The issue in the Tennessee case is whether the law violates the
equal protection clause of the 14th Amendment, which requires the
government to treat similarly situated people the same.
Tennessee's law bans puberty blockers and hormone treatments for
transgender minors, but allows the same drugs to be used for other
purposes.
Solicitor General Elizabeth Prelogar, the administration's top
Supreme Court lawyer, called the law sex-based line drawing to ban
the use of drugs that have been safely prescribed for decades and
said the state “decided to completely override the views of the
patients, the parents, the doctors.”
She contrasted the Tennessee law with one enacted by West Virginia,
which set conditions for the health care for transgender minors, but
stopped short of an outright ban.
Rice countered that lawmakers acted to regulate “risky, unproven
medical interventions” and, at one point, likened the use of puberty
blockers and hormone treatments to lobotomies and eugenics, now
thoroughly discredited but once endorsed by large segments of the
medical community.
Rice argued that the Tennessee law doesn’t discriminate based on
sex, but rather based on the purpose of the treatment. Children can
get puberty blockers to treat early onset puberty, but not as a
treatment for gender dysphoria.
“Our fundamental point is there is no sex-based line here,” Rice
said.
While the challengers invoked the 2020 ruling in Bostock v. Clayton
County for support, Tennessee relied on the court's
precedent-shattering Dobbs decision in 2022 that ended nationwide
protections for abortion and returned the issue to the states.
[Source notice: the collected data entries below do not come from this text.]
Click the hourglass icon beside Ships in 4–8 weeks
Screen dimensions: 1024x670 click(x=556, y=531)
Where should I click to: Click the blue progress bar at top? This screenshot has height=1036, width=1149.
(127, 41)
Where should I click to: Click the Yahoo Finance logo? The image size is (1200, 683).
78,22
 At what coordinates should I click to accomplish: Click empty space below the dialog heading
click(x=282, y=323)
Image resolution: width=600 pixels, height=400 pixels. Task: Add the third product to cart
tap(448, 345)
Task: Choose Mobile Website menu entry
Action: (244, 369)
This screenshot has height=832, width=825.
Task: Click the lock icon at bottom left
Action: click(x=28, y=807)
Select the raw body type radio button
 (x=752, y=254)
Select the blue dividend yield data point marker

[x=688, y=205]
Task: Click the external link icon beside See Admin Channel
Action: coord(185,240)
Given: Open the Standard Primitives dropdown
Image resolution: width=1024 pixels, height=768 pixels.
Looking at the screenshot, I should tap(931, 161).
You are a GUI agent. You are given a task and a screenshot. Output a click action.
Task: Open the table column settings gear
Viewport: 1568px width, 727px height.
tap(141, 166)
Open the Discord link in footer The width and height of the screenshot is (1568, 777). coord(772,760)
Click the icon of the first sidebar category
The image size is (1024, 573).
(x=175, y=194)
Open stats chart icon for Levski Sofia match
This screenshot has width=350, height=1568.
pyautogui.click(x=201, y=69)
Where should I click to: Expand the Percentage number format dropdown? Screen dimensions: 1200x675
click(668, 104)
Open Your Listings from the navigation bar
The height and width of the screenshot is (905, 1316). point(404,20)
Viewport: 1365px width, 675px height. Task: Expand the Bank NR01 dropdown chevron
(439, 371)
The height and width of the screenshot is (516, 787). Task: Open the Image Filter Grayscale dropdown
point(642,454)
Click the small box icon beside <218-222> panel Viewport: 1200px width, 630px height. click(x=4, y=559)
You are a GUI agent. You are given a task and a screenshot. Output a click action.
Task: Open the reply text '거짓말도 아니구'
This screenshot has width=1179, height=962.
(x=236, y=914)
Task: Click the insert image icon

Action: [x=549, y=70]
The two sides battled in their legal filings over the appropriate
level of scrutiny the court should apply. It's more than an academic
exercise.
The lowest level is known as rational basis review and almost every
law looked at that way is ultimately upheld. Indeed, the federal
appeals court in Cincinnati that allowed the Tennessee law to be
enforced held that lawmakers acted rationally to regulate medical
procedures, well within their authority.
The appeals court reversed a trial court that employed a higher
level of review, heightened scrutiny, that applies in cases of sex
discrimination. Under this more searching examination, the state
must identify an important objective and show that the law helps
accomplish it.
If the justices opt for heightened scrutiny, they could return the
case to the appeals court to apply it. That's the course Prelogar
and Strangio pushed for on Wednesday, though there did not seem to
be much support for it.
Gender-affirming care for youth is supported by every major medical
organization, including the American Medical Association, the
American Academy of Pediatrics and the American Psychiatric
Association.
But Justices Clarence Thomas, Samuel Alito and Brett Kavanaugh all
highlighted a point made by Tennessee in its legal briefs claiming
that health authorities in Sweden, Finland, Norway and the United
Kingdom found that the medical treatments "pose significant risks
with unproven benefits.”
If those countries “are pumping the brakes on this kind of
treatment," Kavanaugh said, why should the Supreme Court question
Tennessee's actions?
None of those countries has adopted a ban similar to the one in
Tennessee and individuals can still obtain treatment, Prelogar said.
Kavanaugh, who has coached his daughters’ youth basketball teams,
also wondered whether a ruling against Tennessee would give
transgender athletes "a constitutional right to participate in
girls' sports.”
Prelogar said a narrow decision would not affect the sports issue.